Hack of Japanese Exchange Leads to Theft of $90 Million in Crypto

In the crypto space, the prospect of cyber attacks is an ever-present danger. This week, one of the top Japanese cryptocurrency exchanges, Liquid, reported that it had been hit by a devastating hacking attack that saw cybercriminals steal around $97 million in digital assets and transfer them to four different wallets.

When asked to provide details about the attack, Liquid informed the press that some of its digital currency wallets had been “compromised”. The exchange was on standby to provide customers with regular updates. But in a recent tweet, they explained that deposits and withdrawals will be suspended in the wake of the attack.

Although liquid didn’t provide an exact estimate of the cryptocurrency stolen, the blockchain analytics company of Elliptic, provided analysis that showed around $97 million in cryptocurrencies have been stolen by the hackers.

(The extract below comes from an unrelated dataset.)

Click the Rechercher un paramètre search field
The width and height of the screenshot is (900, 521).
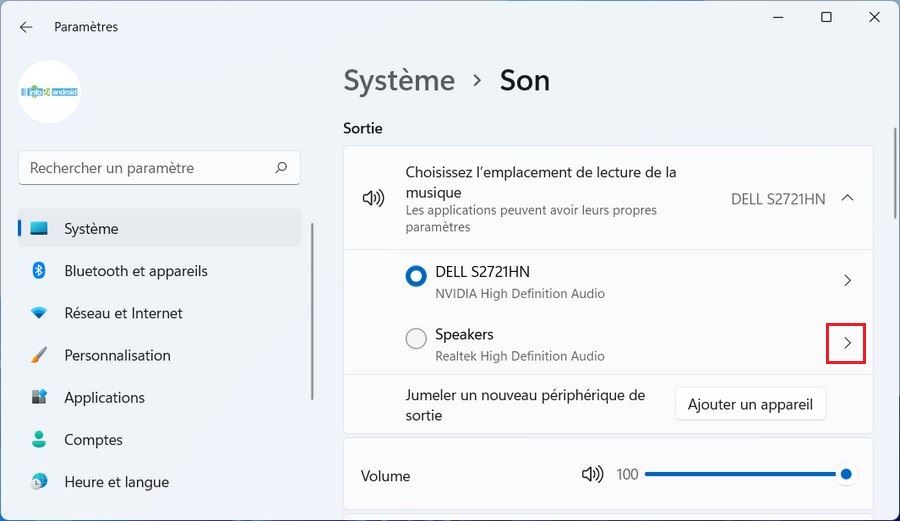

In order to avoid the stolen funds being frozen, the hackers are said to have converted around $45 million tokens from the overall haul into Ethereum via decentralized exchanges like Uniswap and SushiSwap. These blockchain-based platforms require no intermediaries.

This is the second major crypto hack to have happened in just over a week, August 10th saw cybercriminals steal over $600 million from a decentralized finance firm called the Poly Network. However, in an unusual turn of events, the hackers began speaking to the targetted organization and eventually ended up giving back most of the funds although $200 million is still locked in an account that requires a password from the original hacker.

Alongside other Japanese exchanges like OKEx, the Liquid exchange itself is ranked among the top 20 crypto exchanges globally by daily trading volumes, processing more than $133 million of transactions in the last 24 hours, according to CoinMarketCap data.

It’s regulated by Japan’s Financial Services Agency. However, the watchdog was not immediately available for comment when contacted by CNBC.